Frehse and the consequences, daily newspaper Junge Welt, May 17, 2024

Her case was the impetus: trainer Gabriele Frehse

After some of her gymnasts publicly made accusations of harassment against coach Gabriele Frehse at the end of 2020, the situation also became “relatively dramatic” for the Olympic Training Center (OSP) Saxony, recalls its boss Christian Pöhler. From then on, the German Gymnastics Federation (DTB), as the association responsible for the subject matter and subject matter, no longer allowed its trainer in the gym in Chemnitz – the OSP, as the person responsible under labor law, had to stand by and only received the DTB’s investigation report on the events in a blacked-out manner. “That can’t be. We need full knowledge. I don’t know of any area outside of sport where something like this exists,” Pöhler’s predecessor, Thomas Weise, railed at the time jW. It is “absurd” that the gymnastics association knows more about the situation before the start of a trial before the Chemnitz labor court than the employer, who bears the economic risk of the proceedings and at the same time the labor law risk of termination, which was carried out by the OSP under pressure from the association was pronounced in spring 2021 – and the lawsuit against it before the labor court went bankrupt a few months later.

A further legal defeat in the appeal process before the State Labor Court would have been even more expensive and perhaps vital for the Saxon OSP. But this negotiation became unnecessary two years ago because the Austrian association hired Gabriele Frehse as national coach for its women’s team. The Chemnitz knot was surprisingly dissolved. This history is essential in order to understand the practically unbearable conditions surrounding the 148 OSP trainers at the 16 Olympic bases in Germany.

Practical problems

As “hermaphrodite beings,” they are employed by the OSPs, but in their day-to-day work they are only subject to their respective professional associations in terms of their subject matter and expertise. There are also “mixed conditions” when it comes to financing, which is shared between the federal government or the central association as well as the respective federal state and the relevant state sports association. This, and above all the separation between the “employer” and the service and specialist supervision, shaped a situation with which quite a few people at the OSPs were unhappy for years because it caused a number of practical problems. For example, when business trips on weekends on behalf of the associations lead to “working time accounts” being overdrawn. The turbulence in the “Causa Frehse” has led the Federal Ministry of the Interior (BMI), which is responsible for competitive sports, and the German Olympic Sports Confederation (DOSB) to realize that this construct has more disadvantages than advantages. Now it should come to an end.

A process

»In the future, employment and financing will be combined at the sports associations. “It is a gradual process that basically affects the filling of positions,” said the BMI jW-Inquiry with. It is not known how many of the 148 contracts have already been changed. According to Christian Pöhler, half of the 22 mixed-financed OSP trainers in Saxony are now employed according to the new requirements. They didn’t wait until new hires were due or until fixed-term contracts expired, but instead worked with change or transition options. »It is of course much more difficult to intervene in existing contracts. That’s a bottleneck, but it can still be successful,” reports Pöhler and refers to two OSP employees responsible for the German Ski Association (DSV) who were the first to end their “hermaphrodite existence”.

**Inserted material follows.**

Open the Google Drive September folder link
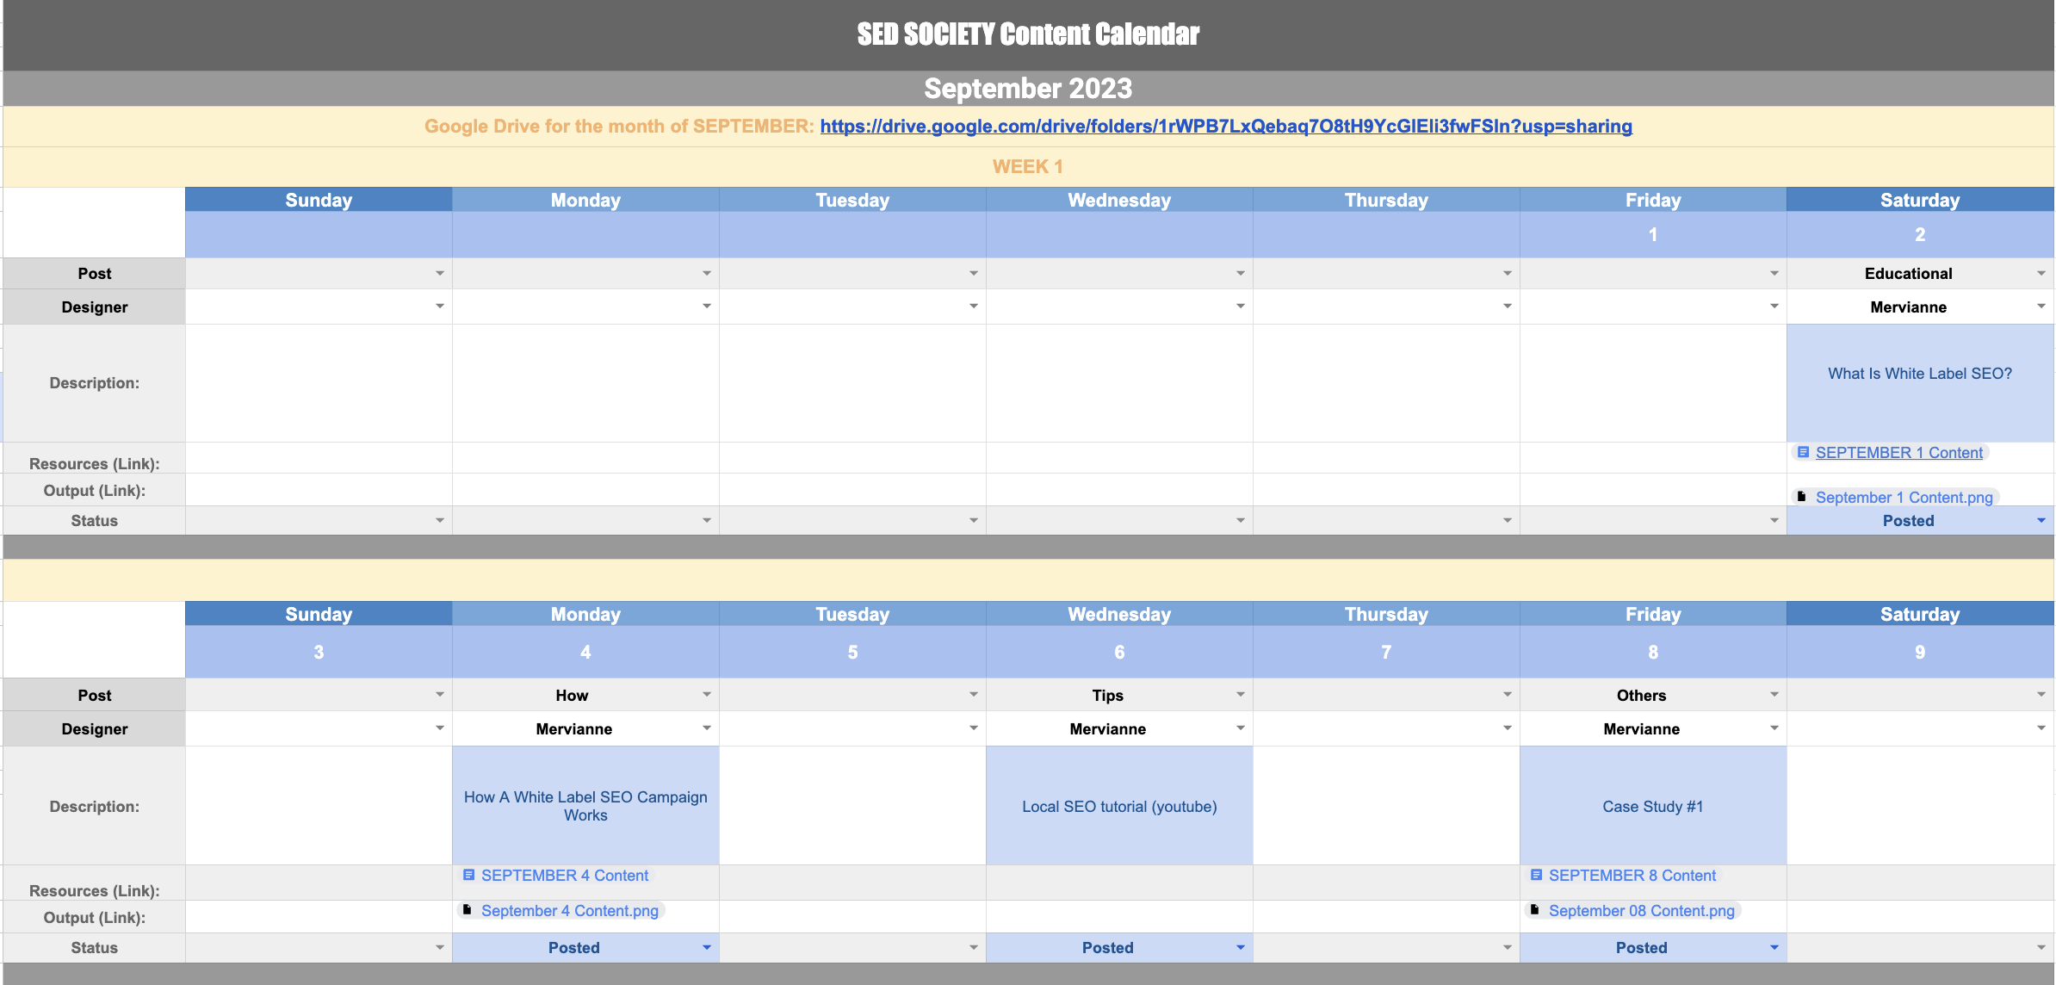2056x985 pixels. (x=1225, y=127)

»These guidelines have been gradually being put into practice for almost two years. Whether, when and how this happens individually at the Olympic bases is ultimately decided by the individual specialist associations in the various sports. In exceptional cases, some people find it a little more difficult, others like the DSV generally find it easier,” explains Christian Pöhler. “It’s just a process.” It is impossible to date exactly when it was shot down and when the last “old contract” became a thing of the past. For Stefan Sadlau, Pöhler’s deputy as head of the OSP in Saxony, this process “could be over quicker than expected and progress relatively quickly.” Because many of the trainers in question are already in the mid-fifties age group and will retire within a manageable period of time. Incidentally, the vacant position of gymnastics coach Gabriele Frehse has not yet been filled. This should reportedly happen by the summer, at the latest by the start of the Summer Olympics in Paris at the end of July – and then of course in accordance with the new guidelines from the BMI and DOSB.